WHAT YOU WILL DO: The response should be a faithful copy of every record, with nothing left out.

START MATERIALS PROVIDED

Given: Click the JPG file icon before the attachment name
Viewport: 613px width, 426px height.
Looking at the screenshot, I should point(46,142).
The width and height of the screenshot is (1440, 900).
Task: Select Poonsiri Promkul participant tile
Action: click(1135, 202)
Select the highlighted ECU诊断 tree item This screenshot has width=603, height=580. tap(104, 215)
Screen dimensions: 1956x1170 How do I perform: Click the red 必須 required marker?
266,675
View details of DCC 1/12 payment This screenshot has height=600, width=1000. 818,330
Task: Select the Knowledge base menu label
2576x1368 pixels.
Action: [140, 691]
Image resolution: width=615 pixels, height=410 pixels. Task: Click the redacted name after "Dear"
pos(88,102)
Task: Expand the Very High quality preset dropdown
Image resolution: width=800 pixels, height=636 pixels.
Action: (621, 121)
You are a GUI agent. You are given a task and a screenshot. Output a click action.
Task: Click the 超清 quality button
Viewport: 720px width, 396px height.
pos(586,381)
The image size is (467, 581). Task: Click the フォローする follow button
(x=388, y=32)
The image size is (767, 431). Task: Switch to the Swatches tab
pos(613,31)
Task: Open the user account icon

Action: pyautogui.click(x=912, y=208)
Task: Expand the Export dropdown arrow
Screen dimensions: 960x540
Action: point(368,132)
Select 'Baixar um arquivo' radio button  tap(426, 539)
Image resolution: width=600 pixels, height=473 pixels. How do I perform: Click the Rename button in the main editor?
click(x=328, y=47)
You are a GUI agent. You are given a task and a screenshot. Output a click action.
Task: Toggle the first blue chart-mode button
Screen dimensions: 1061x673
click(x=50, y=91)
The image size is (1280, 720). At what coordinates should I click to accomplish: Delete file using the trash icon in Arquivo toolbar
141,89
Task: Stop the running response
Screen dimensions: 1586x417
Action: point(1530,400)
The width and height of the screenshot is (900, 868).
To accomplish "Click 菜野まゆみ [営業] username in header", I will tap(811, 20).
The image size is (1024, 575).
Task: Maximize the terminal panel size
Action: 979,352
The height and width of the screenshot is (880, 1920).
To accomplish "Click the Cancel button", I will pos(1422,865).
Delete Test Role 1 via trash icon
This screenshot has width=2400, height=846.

END MATERIALS PROVIDED

TASK RESPONSE:
Given: Click the JPG file icon before the attachment name
Viewport: 613px width, 426px height.
Looking at the screenshot, I should point(46,142).
The width and height of the screenshot is (1440, 900).
Task: Select Poonsiri Promkul participant tile
Action: click(1135, 202)
Select the highlighted ECU诊断 tree item This screenshot has width=603, height=580. tap(104, 215)
Screen dimensions: 1956x1170 How do I perform: Click the red 必須 required marker?
266,675
View details of DCC 1/12 payment This screenshot has height=600, width=1000. 818,330
Task: Select the Knowledge base menu label
2576x1368 pixels.
Action: [140, 691]
Image resolution: width=615 pixels, height=410 pixels. Task: Click the redacted name after "Dear"
pos(88,102)
Task: Expand the Very High quality preset dropdown
Image resolution: width=800 pixels, height=636 pixels.
Action: (621, 121)
You are a GUI agent. You are given a task and a screenshot. Output a click action.
Task: Click the 超清 quality button
Viewport: 720px width, 396px height.
pos(586,381)
The image size is (467, 581). Task: Click the フォローする follow button
(x=388, y=32)
The image size is (767, 431). Task: Switch to the Swatches tab
pos(613,31)
Task: Open the user account icon

Action: pyautogui.click(x=912, y=208)
Task: Expand the Export dropdown arrow
Screen dimensions: 960x540
Action: point(368,132)
Select 'Baixar um arquivo' radio button  tap(426, 539)
Image resolution: width=600 pixels, height=473 pixels. How do I perform: Click the Rename button in the main editor?
click(x=328, y=47)
You are a GUI agent. You are given a task and a screenshot. Output a click action.
Task: Toggle the first blue chart-mode button
Screen dimensions: 1061x673
click(x=50, y=91)
The image size is (1280, 720). At what coordinates should I click to accomplish: Delete file using the trash icon in Arquivo toolbar
141,89
Task: Stop the running response
Screen dimensions: 1586x417
Action: point(1530,400)
The width and height of the screenshot is (900, 868).
To accomplish "Click 菜野まゆみ [営業] username in header", I will tap(811, 20).
The image size is (1024, 575).
Task: Maximize the terminal panel size
Action: 979,352
The height and width of the screenshot is (880, 1920).
To accomplish "Click the Cancel button", I will pos(1422,865).
Delete Test Role 1 via trash icon
This screenshot has width=2400, height=846.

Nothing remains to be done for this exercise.